Sin duda es el mito fundacional de los semitas —bien sean descendientes de Isaac, de Ismael, o de los doce hijos de Queturá—, aunque también encierre otras enseñanzas no menos elocuentes; para empezar, la predilección divina por los pastores sobre los pueblos urbanitas y, por tanto, sedentarios y agrícolas, como el Génesis ya había insinuado con Abel, quien por cierto era segundón como Abraham, su heredero Isaac y hasta su nieto Jacob. Quizás esta postergación de los primogénitos pudiera deberse a la costumbre fenicia de sacrificarlos al dios Melkart, aun cuando el fallido holocausto de Isaac nos señala nítidamente que el dios de Abraham abomina de este rito cananeo. De idéntica manera el viaje nupcial de Rebeca desde Harrán es otro rechazo a la costumbre púnica de trasladarse al dominio de la esposa, pero he aquí que entre los hebreos todavía es la madre quien lega la judeidad, lo que, y contradiciendo el traslado de Rebeca, nos sugiere una aceptación de la matrilinialidad cananea.
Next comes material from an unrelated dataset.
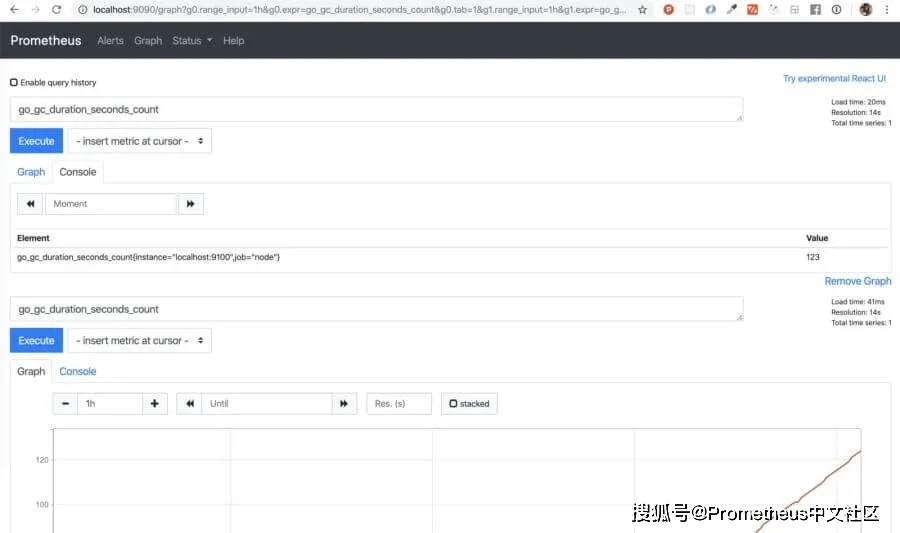Reload the page with the refresh icon

pos(56,9)
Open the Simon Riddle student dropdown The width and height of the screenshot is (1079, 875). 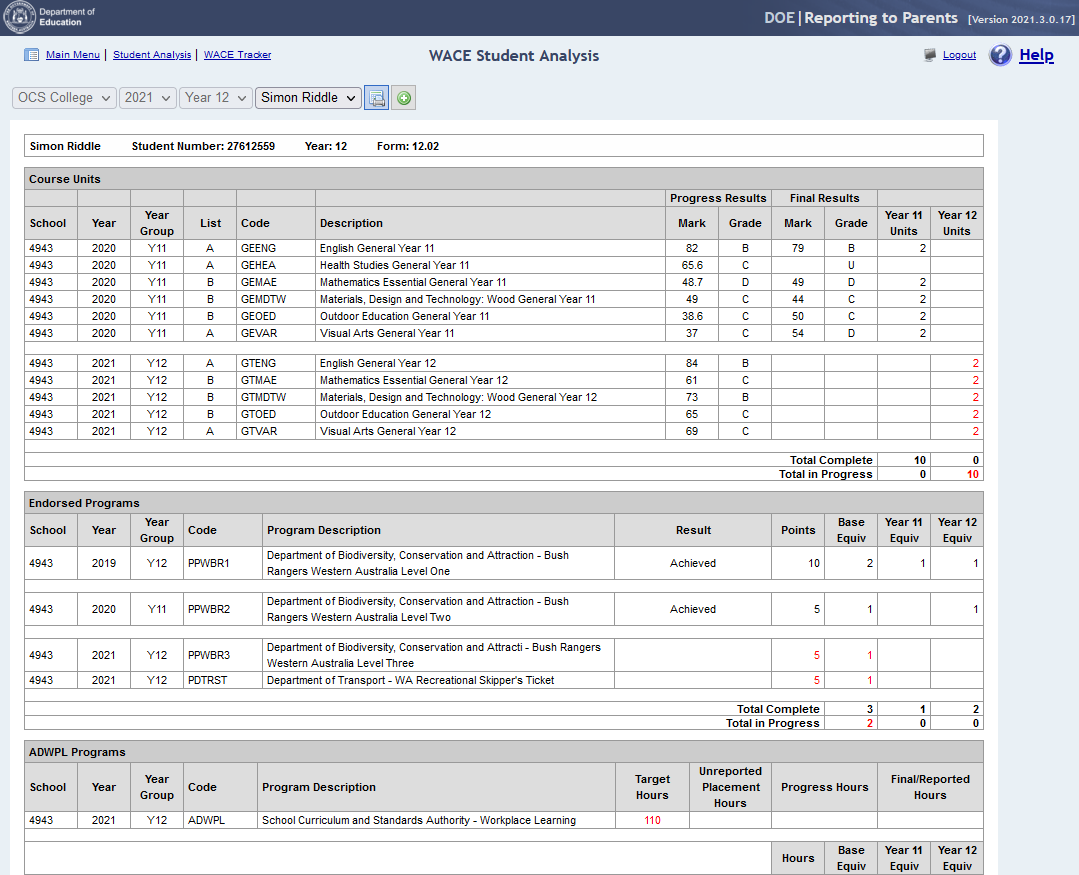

Pero hay más; en los acontecimientos del relato encontramos desdeñosas consideraciones para las poderosas culturas vecinas; para la egipcia, con la mofa del faraón; para la micénica —o sea, la filistea—, con el castigo de Abimalec, o la rotunda victoria sobre los lejanísimos elamitas, vecinos de los caldeos, de quienes huyera la tribu al comienzo. En cuanto a los hititas, pudiera ser que Abraham descendiese entre ellos durante su expansión hacia el sur (1345-15 a. C.); no en balde, en sus fronteras el clan había buscado refugio tras su fuga de Ur y, luego, a uno de ellos Abraham comprará su tumba, signos ambos del aprecio por este pueblo. En fin, una leyenda tan pródiga que impone una cautelosa lectura.